Figure 7. After the learning process, the weight distribution between DLPFC and StrD1 (A), DLPFC and StrD2 (B), DLPFC, and PM (C). X axis represents the state, and y axis represents the action. The color in the rectangle of state-action pair represents the value of weight, and the closer the color is to yellow, the larger the weight is.

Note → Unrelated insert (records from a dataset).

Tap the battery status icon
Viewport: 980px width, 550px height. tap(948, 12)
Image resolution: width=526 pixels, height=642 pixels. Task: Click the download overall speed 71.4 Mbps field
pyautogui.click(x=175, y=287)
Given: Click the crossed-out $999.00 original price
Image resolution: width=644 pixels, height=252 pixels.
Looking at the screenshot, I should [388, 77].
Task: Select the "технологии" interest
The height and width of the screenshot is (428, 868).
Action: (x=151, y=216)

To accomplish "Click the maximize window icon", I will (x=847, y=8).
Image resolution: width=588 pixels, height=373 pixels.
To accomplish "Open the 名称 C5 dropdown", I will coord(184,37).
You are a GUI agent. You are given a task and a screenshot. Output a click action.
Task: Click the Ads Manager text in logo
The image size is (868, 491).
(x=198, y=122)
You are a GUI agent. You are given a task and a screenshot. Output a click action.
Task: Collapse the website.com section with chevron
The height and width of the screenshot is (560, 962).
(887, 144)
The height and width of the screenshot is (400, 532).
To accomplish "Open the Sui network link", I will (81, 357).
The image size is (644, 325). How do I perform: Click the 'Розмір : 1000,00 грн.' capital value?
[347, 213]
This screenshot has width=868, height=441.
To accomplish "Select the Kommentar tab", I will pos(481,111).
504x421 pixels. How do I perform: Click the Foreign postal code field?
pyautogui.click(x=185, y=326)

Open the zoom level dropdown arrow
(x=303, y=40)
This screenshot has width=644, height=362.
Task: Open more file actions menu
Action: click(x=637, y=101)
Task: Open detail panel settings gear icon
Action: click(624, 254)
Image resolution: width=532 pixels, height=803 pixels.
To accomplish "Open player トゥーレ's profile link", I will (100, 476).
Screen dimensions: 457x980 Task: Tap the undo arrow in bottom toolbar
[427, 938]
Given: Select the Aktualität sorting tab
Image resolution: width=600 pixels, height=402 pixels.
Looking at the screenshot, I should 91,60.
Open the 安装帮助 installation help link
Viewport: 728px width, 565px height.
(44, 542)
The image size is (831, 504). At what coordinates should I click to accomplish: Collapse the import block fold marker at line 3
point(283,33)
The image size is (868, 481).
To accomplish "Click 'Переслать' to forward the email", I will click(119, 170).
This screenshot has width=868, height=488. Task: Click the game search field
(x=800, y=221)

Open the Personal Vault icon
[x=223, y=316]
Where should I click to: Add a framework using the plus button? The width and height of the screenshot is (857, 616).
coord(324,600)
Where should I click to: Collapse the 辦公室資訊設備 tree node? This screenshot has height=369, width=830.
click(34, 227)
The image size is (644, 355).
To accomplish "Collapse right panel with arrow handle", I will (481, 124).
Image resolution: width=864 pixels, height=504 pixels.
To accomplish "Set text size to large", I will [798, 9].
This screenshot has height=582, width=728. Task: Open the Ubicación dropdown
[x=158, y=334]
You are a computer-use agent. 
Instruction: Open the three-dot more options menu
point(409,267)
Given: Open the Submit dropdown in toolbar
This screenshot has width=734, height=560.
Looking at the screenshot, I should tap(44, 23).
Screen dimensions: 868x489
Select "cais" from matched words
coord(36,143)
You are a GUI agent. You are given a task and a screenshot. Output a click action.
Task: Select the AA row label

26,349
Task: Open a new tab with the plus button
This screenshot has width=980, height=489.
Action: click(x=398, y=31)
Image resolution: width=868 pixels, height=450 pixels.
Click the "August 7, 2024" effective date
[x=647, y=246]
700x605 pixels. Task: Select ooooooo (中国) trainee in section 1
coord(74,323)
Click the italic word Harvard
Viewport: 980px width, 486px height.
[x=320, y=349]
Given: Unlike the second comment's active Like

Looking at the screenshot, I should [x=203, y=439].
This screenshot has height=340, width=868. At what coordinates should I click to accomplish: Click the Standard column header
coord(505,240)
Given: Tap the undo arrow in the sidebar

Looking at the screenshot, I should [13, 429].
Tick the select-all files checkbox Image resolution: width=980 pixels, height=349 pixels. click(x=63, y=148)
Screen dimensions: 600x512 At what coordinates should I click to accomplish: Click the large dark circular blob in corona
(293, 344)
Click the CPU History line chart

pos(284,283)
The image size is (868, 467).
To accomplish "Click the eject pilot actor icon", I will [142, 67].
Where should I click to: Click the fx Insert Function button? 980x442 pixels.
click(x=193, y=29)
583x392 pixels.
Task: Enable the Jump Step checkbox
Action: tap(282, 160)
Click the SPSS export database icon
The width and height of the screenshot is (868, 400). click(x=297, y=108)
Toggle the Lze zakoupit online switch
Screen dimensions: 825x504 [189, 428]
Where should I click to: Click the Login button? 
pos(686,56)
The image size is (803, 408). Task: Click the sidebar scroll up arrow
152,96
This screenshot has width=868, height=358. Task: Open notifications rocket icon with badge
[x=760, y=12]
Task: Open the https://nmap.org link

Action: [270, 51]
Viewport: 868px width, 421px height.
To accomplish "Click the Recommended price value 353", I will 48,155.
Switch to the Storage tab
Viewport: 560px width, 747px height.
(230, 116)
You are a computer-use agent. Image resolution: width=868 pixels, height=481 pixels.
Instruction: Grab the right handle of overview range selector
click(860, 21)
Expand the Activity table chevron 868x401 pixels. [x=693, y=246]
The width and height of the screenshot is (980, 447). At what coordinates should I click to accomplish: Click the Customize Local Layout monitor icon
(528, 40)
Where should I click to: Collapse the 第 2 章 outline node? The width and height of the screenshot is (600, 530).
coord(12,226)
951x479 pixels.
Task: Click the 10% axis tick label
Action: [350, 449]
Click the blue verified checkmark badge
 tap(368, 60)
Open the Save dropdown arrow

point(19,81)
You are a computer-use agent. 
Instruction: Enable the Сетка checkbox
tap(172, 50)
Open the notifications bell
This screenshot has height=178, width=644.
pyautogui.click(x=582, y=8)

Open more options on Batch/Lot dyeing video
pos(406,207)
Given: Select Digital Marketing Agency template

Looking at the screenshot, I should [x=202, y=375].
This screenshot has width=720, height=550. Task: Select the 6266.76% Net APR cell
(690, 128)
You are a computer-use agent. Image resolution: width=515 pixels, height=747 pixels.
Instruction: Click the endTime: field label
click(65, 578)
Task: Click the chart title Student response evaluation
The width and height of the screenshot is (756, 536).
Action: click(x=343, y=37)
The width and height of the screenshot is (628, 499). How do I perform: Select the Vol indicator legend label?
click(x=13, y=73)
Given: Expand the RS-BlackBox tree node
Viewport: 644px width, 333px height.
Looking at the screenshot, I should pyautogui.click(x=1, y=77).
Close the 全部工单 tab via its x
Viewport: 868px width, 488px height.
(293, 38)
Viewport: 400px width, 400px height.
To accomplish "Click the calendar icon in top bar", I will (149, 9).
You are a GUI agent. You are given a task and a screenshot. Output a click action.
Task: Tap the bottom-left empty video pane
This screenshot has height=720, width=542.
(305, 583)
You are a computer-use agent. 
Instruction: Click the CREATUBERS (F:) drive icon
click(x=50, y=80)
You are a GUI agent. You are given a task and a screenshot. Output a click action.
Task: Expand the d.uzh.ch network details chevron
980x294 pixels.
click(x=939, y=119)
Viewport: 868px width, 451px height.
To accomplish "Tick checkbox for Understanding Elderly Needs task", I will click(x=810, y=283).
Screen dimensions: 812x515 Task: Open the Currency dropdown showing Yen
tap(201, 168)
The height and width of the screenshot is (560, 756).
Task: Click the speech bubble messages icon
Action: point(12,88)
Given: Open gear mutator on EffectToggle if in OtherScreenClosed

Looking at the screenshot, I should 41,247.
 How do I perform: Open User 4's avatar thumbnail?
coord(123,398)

(2) Comparative evaluation. We compare the BDM-SNN model with the PFC-BG model with the same initial state (Zhao et al., 2017). The UAV is first situated in the upper-left, upper-right, lower-left and lower-right corners of window, and we conducted 15 experiments in every corner. The required steps from initial position to goal state (window's center) are recorded, and the average and variance are depicted in Figure 8. The results indicate that the BDM-SNN model needs fewer steps to finish the task compared to the PFC-BG model. The slight advantage is usually occurred when the UAV moves from one state to another state. The reason may be that the SNN model is dynamic and flexible to adapt new state while the mathematical optimization is relatively not that flexible. Because it has been indicated that Q-learning and Actor-Critic methods could not finish the UAV flying through a window task based on the discussion in Zhao et al. (2017), our method is superior to Q-learning and Actor-Critic methods.

FIGURE 8
www.frontiersin.org

Figure 8. The required steps from different initial states to goal by the PFC-BG model and the BDM-SNN model. The X axis represents the four initial states. The red circles represent the average required steps of the PFC-BG model. The blue squares represent the average required steps of the BDM-SNN model. For each method, we conduct 15 experiments in every initial state.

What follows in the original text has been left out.